In the edge of the world

I am running to the edge of the world. Running to a very lonely place, where there is no one to look at, no one to talk to.
I am crossing the line of boredom and apathy. It matters not. Not anymore. People can't see the pain hiding behind my eyes. People can't understand my actions. It matters not. I am running to the edge of the world... alone! All alone!
I am the pain of lonelines and the loneliless in pain. Who am I?! What the fuck am I?! Nothing, but ash and dust; nothing but dust and ash.
I have been struggling with my feelings and with my need to write / type anything down. It took my almost one month to face the reality of the death of a friend (I cried when I got the new, I have cried in the funeral, but not I am realizing that I'll never ever see him again). It took me a lot of struggling to be able to sit down, quiet and peacefully, listening to my precious artists (or to some of them) and to finally managing to write down anything. It took me so much pain and despair and even later on, I don't have any guarantee that I will be able to write any poem or anything at all.
I am running to the edge of the world. And the edge of the worl is a very lonely place. It's even lonelier when we choose our own loneliness.
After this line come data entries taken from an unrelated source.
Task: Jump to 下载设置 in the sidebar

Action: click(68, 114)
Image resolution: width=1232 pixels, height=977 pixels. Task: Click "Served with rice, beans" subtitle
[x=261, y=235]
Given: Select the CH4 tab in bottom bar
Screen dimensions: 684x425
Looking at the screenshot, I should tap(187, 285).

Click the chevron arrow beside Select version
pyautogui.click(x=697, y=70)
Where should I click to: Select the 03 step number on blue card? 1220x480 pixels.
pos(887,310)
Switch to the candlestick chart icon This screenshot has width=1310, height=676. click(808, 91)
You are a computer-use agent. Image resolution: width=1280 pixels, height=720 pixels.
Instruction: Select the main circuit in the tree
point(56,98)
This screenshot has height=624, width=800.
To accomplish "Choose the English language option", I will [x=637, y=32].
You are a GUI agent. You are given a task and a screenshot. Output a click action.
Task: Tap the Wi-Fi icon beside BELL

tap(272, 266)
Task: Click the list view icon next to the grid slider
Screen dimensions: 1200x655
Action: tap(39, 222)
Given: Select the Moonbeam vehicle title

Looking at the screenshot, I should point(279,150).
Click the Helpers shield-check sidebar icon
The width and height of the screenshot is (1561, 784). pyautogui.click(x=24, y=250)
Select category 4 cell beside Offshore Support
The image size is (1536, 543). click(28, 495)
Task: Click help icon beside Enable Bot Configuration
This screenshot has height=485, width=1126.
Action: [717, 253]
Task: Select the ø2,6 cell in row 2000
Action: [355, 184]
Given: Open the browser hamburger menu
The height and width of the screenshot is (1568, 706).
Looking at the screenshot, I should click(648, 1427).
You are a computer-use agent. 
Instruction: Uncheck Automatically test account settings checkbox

Let me vanish in the night and to sing my sad lullabies.
I'll turn into the God I dreamed I was. Once in a while, they're still living and praying in front of old temples and statues. Once in a while, they're still looking for my comfort. The same comfort that I am unable to give to myself. But, once in a while, they're still seeking for my own despair. They want as much pain and despair as they can get, so that they can get the feeling of being alive. This is kind of a very masochist way of living, but that is what I do to myself. Why would be my characters any different of me?!
And my poetry?! What about the feelings I continuosly say that I despise, such as love, but I keep writing about them?! May this be what I am unconsciously seeking?!
I am running to the edge of the world. I am vanishing. I feel lost and trapped on a very evil and twisted game. Maybe, somewhere in this cosmos or in any other dimension, a very, very mean God is playing twisted games, testing His Holy colours or pens.
I am running to the edge of the world and soon I might fall into the great and dark abyss.